Prove Quotient Topology: Lee's Introduction to Smooth Manifolds

[Tedjn]

Homework Statement

This is from Lee's Introduction to Smooth Manifolds. Suppose π : X → Y is a quotient map. Prove that the restriction of π to any saturated open or closed subset of X is a quotient map.

Homework Equations

Lee defines a subset U of X to be saturated if U = π^-1(π(U)). π is a quotient map if it is surjective and continuous w.r.t the quotient topology defined by π.

The Attempt at a Solution

My interpretation is that I should prove that, if S is a saturated open or closed subset of X, then π|_S is a quotient map between S and π(S) = π|_S(S), both spaces being endowed with the subspace topology. That is, show that the quotient topology defined by π|_S is equivalent to the subspace topology. Is this correct?

I am imagining this approach in my mind, and I don't see how to use the hypothesis that S is either open or closed rather than any arbitrary subset. This worries me. Any advice?

 

[mighty2000]

Hi there, as a fellow scientist, I would approach this problem by first understanding the definitions and properties involved. Let's break down the problem step by step:

1. Definition of a quotient map:

A quotient map is a surjective and continuous function that maps a topological space onto a quotient space. In other words, it is a function that maps points from one space to another in a way that preserves the topological structure of the original space.

2. Definition of a saturated subset:

A subset U of X is saturated if it is equal to the inverse image of its image under the quotient map π, i.e. U = π-1(π(U)). In other words, the elements in U are mapped onto the same element in the quotient space.

3. Definition of a subspace topology:

A subspace topology is a topology on a subset S of a topological space X, where the open sets of S are defined to be the intersection of S with an open set of X.
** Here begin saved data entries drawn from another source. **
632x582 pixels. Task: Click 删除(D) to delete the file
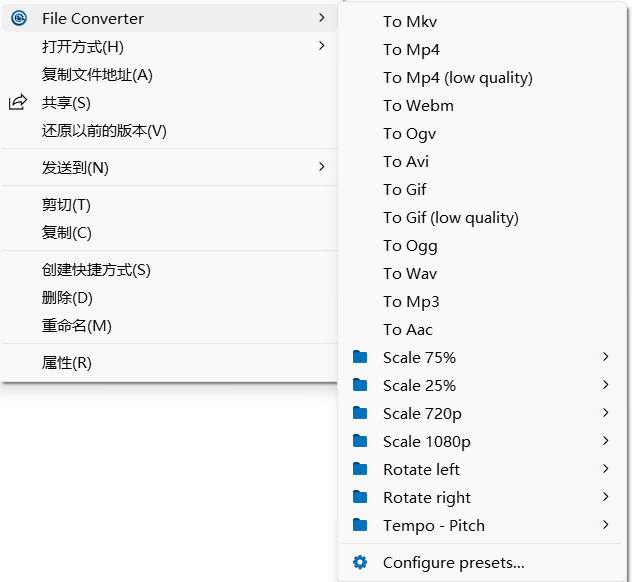coord(67,298)
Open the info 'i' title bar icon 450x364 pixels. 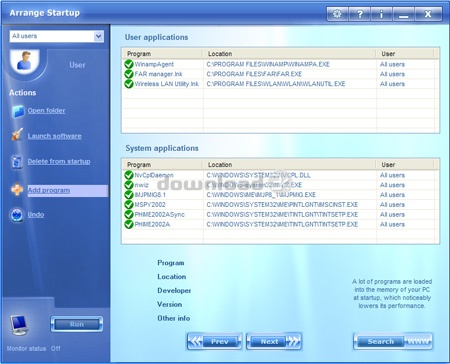pyautogui.click(x=382, y=14)
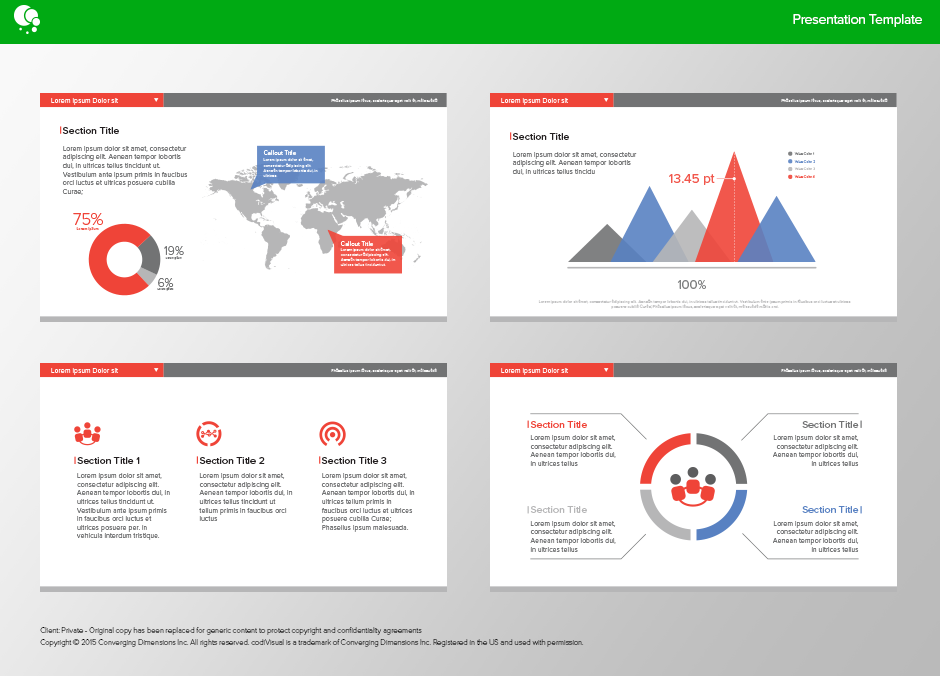Click the 13.45 pt measurement label
Screen dimensions: 940x676
tap(691, 178)
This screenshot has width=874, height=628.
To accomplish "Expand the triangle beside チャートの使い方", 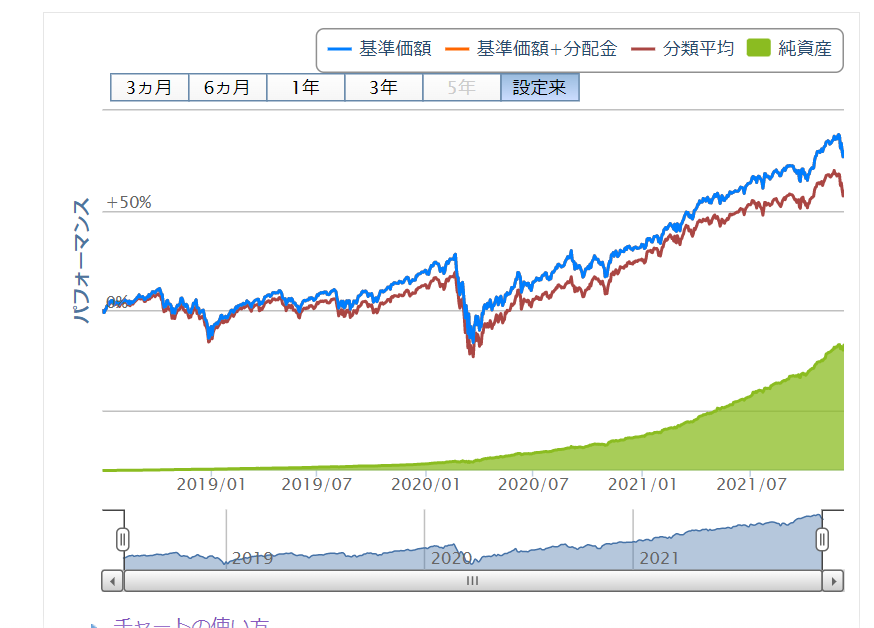I will click(x=96, y=625).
Now, let's use these definitions to prove that the restriction of π to a saturated open or closed subset S of X is a quotient map:

1. Surjectivity:

Since π is a quotient map, it is by definition surjective. This means that for every element y in the quotient space π(S), there exists an element x in S that maps onto y under π. Therefore, π|S is also surjective.

2. Continuity:

Let U be an open subset of π(S). Since π is continuous, π^-1(U) is open in X. But since S is saturated, π^-1(U) = U ∩ S. This shows that π|S is continuous, since the inverse image of an open set in π(S) is open in S.

3. Quotient topology:

Since S is a saturated subset, the quotient topology on S is defined by the subspace topology. Therefore, the open sets in S are defined as the intersection of S with an open set in X. This is equivalent to the open sets in π(S) defined by the quotient topology. Hence, the quotient topology defined by π|S is equivalent to the subspace topology.

This proves that the restriction of π to a saturated open or closed subset S of X is a quotient map between S and π(S). I hope this helps!